Avec les premières neiges, les excursions de haute montagne en ski sont redevenues possibles. Et même, en 1951, elles n'ont guère cessé : les Chamoniards ne firent-ils pas courir un slalom, au Brévent, le 14 juillet ! Donc, à nouveau, les skieurs vont courir les glaciers, et comme toujours va se poser le problème de la corde.

Je ne veux pas dire que l'on ne doit se risquer en ski sur le glacier qu'encordé, par crainte des crevasses. J'ai toujours regretté que, avant 1914, je n'aie point eu une caméra telle qu'on les fait aujourd'hui, pour filmer certains magnifiques essais de descente en ski, encordés à dix mètres, sur le glacier du Géant. L'un de nous — 90 kilogrammes et skis norvégiens de Hagen — filait comme une bombe, tirant derrière lui un copain de 60 kilogrammes, sur des Staub à spatules presque verticales, qui tournoyait en glapissant, virevoltant comme une cuiller de lancer léger. Le troisième, chargé d'un sac phénoménal, passait son temps à poser sa tête devant ses skis, à chaque coup de rappel de la corde, et son sac, que ne retenait aucune armature, se rabattait majestueusement sur ses oreilles, lui enfonçant le nez dans la neige.
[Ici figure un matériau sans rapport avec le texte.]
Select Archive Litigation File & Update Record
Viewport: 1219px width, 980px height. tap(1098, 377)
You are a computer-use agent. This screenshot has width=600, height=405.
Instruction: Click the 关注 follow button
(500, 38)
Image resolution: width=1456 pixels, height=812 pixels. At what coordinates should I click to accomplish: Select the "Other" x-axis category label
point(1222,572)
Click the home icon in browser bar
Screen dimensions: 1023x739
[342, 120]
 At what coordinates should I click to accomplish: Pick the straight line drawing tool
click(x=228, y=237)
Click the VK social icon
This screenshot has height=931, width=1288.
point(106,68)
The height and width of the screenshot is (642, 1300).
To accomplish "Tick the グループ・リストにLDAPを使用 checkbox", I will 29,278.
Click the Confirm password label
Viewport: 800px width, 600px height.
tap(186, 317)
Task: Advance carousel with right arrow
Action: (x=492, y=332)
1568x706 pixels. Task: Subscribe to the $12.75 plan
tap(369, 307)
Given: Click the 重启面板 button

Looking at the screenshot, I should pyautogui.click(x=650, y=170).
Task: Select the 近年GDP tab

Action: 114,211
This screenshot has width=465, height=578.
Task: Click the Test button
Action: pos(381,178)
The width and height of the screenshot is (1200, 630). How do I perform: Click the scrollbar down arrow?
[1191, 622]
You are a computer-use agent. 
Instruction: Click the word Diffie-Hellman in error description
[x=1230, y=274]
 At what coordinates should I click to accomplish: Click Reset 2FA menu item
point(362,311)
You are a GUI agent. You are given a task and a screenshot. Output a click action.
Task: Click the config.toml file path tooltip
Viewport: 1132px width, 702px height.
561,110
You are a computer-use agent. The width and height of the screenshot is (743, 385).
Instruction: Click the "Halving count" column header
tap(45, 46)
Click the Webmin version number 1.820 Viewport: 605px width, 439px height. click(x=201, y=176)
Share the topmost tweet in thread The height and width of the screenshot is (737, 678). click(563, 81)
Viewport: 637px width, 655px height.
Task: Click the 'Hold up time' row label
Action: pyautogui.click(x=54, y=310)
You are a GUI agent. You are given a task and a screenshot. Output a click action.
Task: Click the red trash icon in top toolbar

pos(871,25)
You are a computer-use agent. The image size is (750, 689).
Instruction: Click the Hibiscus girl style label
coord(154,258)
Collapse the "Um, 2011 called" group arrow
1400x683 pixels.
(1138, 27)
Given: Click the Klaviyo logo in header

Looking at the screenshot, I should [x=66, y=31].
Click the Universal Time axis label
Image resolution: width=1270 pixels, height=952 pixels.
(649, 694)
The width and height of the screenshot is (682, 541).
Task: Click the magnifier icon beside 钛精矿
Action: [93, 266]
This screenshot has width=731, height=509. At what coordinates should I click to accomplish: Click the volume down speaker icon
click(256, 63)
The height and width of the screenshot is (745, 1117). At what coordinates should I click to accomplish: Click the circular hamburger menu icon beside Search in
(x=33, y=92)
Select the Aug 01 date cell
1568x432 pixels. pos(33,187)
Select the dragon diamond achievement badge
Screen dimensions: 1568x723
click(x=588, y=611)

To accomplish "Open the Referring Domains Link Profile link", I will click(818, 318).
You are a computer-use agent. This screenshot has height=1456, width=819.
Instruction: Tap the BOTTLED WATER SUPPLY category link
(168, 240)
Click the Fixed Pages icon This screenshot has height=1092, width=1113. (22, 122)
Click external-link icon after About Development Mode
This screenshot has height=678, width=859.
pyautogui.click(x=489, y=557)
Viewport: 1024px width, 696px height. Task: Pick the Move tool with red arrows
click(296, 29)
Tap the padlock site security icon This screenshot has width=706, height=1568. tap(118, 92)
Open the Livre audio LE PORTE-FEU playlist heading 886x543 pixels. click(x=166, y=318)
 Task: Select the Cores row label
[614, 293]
Du Samivel, revu et corrigé par Dubout.

Mais si, avec le recul du temps, ce spectacle nous paraît incomparablement burlesque, il est quelque chose de bien ridicule également, et que nous faisons tous les hivers : c'est de nous embarquer sans la moindre " ficelle " dans la caravane.

Alors, à deux heures de tout secours, un de nous tombe dans le trou. Il s'arrête à 7 ou 8 mètres, et les autres n'ont que la ressource de l'encourager de leurs bons conseils, tandis que les meilleurs skieurs s'en vont, parfois jusqu'au premier village, à la recherche d'une vague corde. Même si l'accidenté ne succombe pas au froid, il faut bien avouer que, quand on finira par l'extraire de sa cachette, il trouvera l'affaire plutôt saumâtre. Quant à l'excursion, après ce petit incident qui aura duré la matinée entière et qui aurait pu ne prendre que dix minutes, il n'en est naturellement plus question.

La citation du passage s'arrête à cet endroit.